'''
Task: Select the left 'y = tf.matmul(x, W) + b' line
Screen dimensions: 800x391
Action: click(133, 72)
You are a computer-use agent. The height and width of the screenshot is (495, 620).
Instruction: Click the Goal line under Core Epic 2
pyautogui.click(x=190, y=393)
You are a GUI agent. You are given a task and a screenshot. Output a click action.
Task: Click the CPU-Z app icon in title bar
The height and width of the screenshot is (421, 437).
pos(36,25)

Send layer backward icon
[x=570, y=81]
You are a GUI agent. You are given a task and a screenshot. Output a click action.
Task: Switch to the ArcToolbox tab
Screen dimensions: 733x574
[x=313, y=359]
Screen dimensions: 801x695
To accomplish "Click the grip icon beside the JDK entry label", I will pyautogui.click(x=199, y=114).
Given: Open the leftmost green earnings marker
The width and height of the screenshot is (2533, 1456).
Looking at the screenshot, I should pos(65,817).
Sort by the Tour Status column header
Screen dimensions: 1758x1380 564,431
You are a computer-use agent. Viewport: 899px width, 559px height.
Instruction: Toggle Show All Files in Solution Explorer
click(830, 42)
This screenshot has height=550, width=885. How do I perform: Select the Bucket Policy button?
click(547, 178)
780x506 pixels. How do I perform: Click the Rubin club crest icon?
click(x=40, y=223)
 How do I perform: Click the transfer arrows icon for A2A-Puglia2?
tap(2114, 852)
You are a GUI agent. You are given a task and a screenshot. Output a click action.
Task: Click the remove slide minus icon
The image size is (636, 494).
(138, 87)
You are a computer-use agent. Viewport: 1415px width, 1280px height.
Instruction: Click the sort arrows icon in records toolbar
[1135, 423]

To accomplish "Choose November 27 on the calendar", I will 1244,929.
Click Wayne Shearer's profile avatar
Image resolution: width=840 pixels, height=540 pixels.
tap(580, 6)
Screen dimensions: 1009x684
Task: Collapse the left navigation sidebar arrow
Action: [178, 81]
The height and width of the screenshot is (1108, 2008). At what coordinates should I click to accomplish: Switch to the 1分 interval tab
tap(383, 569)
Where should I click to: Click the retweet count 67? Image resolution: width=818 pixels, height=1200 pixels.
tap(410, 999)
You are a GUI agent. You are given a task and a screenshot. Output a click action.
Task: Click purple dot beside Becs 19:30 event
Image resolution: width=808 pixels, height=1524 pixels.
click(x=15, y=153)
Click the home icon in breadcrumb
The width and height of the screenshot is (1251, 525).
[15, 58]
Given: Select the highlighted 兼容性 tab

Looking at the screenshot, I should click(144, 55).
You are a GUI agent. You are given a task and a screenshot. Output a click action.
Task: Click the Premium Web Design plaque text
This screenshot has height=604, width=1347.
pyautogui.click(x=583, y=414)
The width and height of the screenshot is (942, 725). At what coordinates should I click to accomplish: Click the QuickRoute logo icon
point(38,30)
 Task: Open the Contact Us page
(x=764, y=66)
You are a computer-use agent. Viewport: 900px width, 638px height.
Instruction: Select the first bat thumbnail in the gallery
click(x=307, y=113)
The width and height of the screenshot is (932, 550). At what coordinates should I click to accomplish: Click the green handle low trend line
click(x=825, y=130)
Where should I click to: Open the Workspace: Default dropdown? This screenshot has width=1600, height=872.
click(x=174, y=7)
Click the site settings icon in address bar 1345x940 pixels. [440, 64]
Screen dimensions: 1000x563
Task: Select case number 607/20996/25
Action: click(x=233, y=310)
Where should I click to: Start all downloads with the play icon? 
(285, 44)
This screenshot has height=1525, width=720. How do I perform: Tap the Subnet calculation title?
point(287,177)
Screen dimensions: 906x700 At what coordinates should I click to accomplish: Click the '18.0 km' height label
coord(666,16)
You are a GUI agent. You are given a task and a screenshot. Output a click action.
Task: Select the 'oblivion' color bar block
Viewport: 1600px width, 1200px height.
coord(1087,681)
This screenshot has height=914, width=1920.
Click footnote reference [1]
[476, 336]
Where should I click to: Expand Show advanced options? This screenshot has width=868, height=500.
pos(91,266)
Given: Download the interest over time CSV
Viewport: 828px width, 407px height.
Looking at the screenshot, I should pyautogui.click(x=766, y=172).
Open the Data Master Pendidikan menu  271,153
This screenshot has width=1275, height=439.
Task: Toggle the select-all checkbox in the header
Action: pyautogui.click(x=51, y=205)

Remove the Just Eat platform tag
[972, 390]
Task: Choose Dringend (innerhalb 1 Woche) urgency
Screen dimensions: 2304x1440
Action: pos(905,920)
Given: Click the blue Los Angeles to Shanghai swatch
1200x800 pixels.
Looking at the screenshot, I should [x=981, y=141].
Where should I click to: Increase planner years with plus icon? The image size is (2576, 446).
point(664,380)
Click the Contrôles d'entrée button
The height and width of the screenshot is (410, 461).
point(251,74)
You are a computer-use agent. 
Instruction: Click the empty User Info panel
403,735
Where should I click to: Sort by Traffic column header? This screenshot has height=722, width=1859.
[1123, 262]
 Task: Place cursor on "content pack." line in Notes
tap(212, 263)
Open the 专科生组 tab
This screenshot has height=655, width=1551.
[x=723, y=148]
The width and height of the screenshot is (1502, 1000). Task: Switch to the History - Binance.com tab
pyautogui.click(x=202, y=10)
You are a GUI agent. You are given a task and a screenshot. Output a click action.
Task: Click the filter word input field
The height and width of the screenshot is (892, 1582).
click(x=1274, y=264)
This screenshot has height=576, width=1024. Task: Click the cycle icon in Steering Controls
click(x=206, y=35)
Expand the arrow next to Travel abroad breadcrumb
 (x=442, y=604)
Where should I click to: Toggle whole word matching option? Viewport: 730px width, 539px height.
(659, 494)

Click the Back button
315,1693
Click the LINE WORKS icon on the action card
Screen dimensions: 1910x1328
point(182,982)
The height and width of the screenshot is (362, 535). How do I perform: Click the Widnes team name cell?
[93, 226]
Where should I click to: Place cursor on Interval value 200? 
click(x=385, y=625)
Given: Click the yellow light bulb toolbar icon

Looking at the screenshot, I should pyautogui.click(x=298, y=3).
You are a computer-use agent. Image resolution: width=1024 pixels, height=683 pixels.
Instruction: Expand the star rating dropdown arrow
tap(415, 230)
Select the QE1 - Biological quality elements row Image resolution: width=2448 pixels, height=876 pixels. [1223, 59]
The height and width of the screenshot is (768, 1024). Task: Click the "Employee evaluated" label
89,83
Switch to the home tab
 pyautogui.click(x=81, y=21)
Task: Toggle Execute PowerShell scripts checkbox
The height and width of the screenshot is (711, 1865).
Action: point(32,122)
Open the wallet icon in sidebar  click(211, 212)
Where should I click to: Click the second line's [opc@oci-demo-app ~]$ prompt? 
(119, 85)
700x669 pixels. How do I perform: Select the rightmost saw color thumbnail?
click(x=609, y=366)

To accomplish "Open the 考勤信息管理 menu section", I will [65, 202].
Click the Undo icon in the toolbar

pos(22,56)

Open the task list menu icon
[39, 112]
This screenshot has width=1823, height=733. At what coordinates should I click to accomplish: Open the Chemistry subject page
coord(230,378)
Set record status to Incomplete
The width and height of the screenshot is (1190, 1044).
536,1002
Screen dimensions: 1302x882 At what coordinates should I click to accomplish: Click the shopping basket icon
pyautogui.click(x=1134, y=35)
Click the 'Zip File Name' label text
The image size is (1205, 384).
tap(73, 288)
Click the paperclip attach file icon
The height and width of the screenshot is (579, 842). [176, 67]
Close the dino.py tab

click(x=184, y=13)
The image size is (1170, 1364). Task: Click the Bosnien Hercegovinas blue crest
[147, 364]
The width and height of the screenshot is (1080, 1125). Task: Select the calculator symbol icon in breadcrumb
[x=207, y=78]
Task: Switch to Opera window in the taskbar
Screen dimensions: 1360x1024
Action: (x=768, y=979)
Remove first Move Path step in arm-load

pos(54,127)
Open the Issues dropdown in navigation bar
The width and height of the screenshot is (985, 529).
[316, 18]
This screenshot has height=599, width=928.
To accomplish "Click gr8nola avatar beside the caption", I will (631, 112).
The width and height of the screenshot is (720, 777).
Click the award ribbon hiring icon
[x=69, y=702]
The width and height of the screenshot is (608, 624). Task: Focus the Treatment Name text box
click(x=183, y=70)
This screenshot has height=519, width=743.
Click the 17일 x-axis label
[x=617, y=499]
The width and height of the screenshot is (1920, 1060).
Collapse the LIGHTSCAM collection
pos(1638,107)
'''
ABOUT THIS TASK. Starting at the line that contains "Task: Switch to Opera window in the taskbar", copy every line down to the last line of the records above, exactly as written.

TASK OUTPUT.
Task: Switch to Opera window in the taskbar
Screen dimensions: 1360x1024
Action: (x=768, y=979)
Remove first Move Path step in arm-load

pos(54,127)
Open the Issues dropdown in navigation bar
The width and height of the screenshot is (985, 529).
[316, 18]
This screenshot has height=599, width=928.
To accomplish "Click gr8nola avatar beside the caption", I will (631, 112).
The width and height of the screenshot is (720, 777).
Click the award ribbon hiring icon
[x=69, y=702]
The width and height of the screenshot is (608, 624). Task: Focus the Treatment Name text box
click(x=183, y=70)
This screenshot has height=519, width=743.
Click the 17일 x-axis label
[x=617, y=499]
The width and height of the screenshot is (1920, 1060).
Collapse the LIGHTSCAM collection
pos(1638,107)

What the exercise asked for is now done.